Como é possível perceber, no Brasil adotou-se a teoria da atividade, de modo que não importa o momento em que ocorreu o resultado, mas o momento da ação ou da omissão praticada pelo agente.
É importante saber que a Lei nº 9.099/95, aplicável no âmbito dos Juizados Especiais Cíveis e Criminais, dispõe, em seu art. 63, que: “A competência do Juizado será determinada pelo lugar em que foi praticada a infração penal”. Assim, o Juizado Especial Criminal (JECRIM) também adota, quanto ao lugar do crime, a teoria da atividade, ou seja, o local onde foi praticada a ação ou omissão.
Exemplificando
Imagine a seguinte situação: Alexandre, dois dias antes de completar os 18 anos, disparou um tiro de arma de fogo em direção a Carlita, que faleceu após uma semana. No momento em que praticou o crime, Alexandre era menor de idade, contudo, quando adveio o resultado, já havia alcançado a maioridade. Ele responderá como inimputável ou como imputável?

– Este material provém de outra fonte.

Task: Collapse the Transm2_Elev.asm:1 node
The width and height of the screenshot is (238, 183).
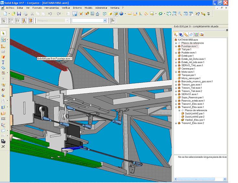Action: tap(176, 107)
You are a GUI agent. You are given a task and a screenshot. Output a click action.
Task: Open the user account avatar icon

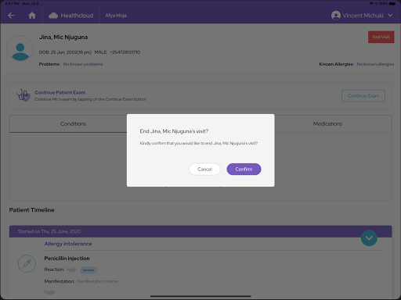click(x=336, y=16)
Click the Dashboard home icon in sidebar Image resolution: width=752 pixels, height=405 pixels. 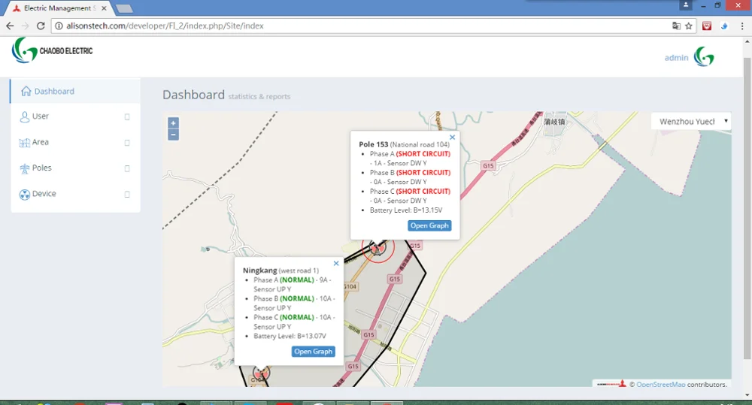click(25, 91)
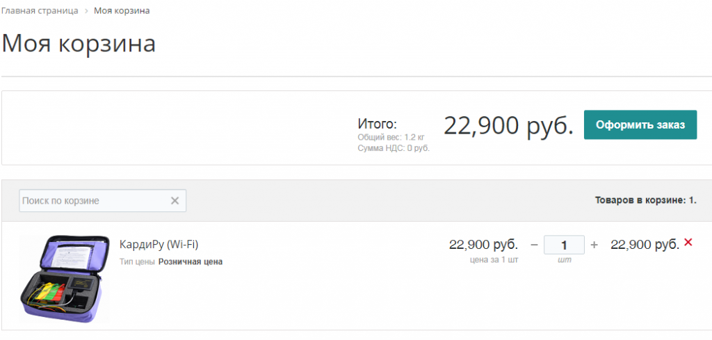Click the quantity input showing 1
712x340 pixels.
tap(564, 245)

Alexandre responderá como inimputável, tendo em vista que se analisa o momento em que foi praticada a ação ou a omissão, consoante teoria da atividade adotada no Brasil.
Assimile
A jurisprudência vem entendendo que a maioridade penal se afere no dia em que o agente completou os 18 anos, isto é, no dia do nascimento, pouco importando a hora da natividade.
Ao tratar da prescrição dos crimes, que significa, em termos simplificados, a perda do direito de exercer a pretensão punitiva por parte do Estado em razão do decurso do tempo, o Código Penal optou por algumas exceções à regra da teoria da atividade. Segundo Capez (2014, p. 85): Em matéria prescricional adota-se a teoria do resultado, o que significa dizer que o lapso temporal para que o Estado exerça o jus puniendi começa a correr a partir da consumação do delito, e não do dia em que ocorreu a ação ou omissão. Nos termos do Código Penal: “art. 111 - A prescrição, antes de transitar em julgado a sentença final, começa a correr: I - do dia em que o crime se consumou”.
Em se tratando de menor de 21 anos e levando em consideração a hipótese de redução do prazo prescricional em benefício do agente, aplica-se a teoria da atividade, ou seja, considera-se o momento da ação ou da omissão. Nos termos do Código Penal: “Art. 115. São reduzidos de metade os prazos de prescrição quando o criminoso era, ao tempo do crime, menor de 21 (vinte e um) anos, ou, na data da sentença, maior de 70 (setenta) anos” (BRASIL, 2017, p. 46, grifo do autor).
Por último, em sendo caso de crime contra a dignidade sexual de crianças e de adolescentes, o prazo prescricional inicia-se no dia em que a vítima completar 18 anos, salvo se a esse tempo já houver sido proposta ação penal por iniciativa de seus responsáveis. Nos termos do Código Penal:
Art. 111. A prescrição, antes de transitar em julgado a sentença final, começa a correr:
[...]
V - nos crimes contra a dignidade sexual de crianças e adolescentes, previstos neste Código ou em legislação especial, da data em que a vítima completar 18 (dezoito) anos, salvo se a esse tempo já houver sido proposta a ação penal.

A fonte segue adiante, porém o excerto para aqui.